[Source records]
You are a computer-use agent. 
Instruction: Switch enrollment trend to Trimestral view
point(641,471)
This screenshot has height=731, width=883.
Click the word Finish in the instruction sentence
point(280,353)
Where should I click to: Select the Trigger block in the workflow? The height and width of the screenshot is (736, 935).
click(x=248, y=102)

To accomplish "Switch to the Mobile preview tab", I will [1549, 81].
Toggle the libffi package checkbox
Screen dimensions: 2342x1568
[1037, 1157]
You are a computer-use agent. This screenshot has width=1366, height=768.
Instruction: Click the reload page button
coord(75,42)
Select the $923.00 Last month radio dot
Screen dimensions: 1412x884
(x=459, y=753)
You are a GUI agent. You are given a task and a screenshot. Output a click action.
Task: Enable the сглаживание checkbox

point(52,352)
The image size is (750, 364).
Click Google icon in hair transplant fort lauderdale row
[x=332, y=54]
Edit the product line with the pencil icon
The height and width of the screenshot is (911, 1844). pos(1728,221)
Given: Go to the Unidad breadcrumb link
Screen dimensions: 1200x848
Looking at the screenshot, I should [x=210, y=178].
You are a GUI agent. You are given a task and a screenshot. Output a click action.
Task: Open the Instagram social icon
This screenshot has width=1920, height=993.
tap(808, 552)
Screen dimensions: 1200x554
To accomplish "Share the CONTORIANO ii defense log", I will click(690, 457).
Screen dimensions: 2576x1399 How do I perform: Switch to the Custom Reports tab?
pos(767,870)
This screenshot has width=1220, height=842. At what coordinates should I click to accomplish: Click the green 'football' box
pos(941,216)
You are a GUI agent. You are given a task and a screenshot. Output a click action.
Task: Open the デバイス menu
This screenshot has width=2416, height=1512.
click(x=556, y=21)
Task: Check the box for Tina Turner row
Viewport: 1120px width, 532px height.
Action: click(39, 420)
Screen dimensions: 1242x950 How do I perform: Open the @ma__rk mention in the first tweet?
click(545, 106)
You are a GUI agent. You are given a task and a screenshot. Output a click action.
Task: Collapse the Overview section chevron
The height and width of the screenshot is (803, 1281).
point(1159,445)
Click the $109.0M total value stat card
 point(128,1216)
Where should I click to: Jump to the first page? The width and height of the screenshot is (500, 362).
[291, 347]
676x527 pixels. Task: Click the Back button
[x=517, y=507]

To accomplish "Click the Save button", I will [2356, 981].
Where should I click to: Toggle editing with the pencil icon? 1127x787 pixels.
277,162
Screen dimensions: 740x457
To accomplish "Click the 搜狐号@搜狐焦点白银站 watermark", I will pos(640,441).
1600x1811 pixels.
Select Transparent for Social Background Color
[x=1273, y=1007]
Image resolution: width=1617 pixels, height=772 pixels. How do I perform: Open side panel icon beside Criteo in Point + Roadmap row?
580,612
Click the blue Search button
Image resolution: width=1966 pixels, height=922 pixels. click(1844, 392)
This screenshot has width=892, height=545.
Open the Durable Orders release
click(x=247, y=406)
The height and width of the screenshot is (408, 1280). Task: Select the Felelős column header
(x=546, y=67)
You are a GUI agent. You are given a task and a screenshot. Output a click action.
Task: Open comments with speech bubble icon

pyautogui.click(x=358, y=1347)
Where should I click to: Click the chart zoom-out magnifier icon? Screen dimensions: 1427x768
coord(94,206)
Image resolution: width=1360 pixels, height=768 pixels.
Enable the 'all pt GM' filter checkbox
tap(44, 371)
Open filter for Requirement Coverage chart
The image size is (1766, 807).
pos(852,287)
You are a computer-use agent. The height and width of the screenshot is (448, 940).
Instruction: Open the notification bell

◆ Directions for this task
Please pull out each line of the records above that contains the word "accomplish". Case matters.

◆ Completed task
To accomplish "Switch to the Mobile preview tab", I will [1549, 81].
To accomplish "Share the CONTORIANO ii defense log", I will click(690, 457).
This screenshot has width=1220, height=842. At what coordinates should I click to accomplish: Click the green 'football' box
To accomplish "Click the Save button", I will [2356, 981].
To accomplish "Click the 搜狐号@搜狐焦点白银站 watermark", I will pos(640,441).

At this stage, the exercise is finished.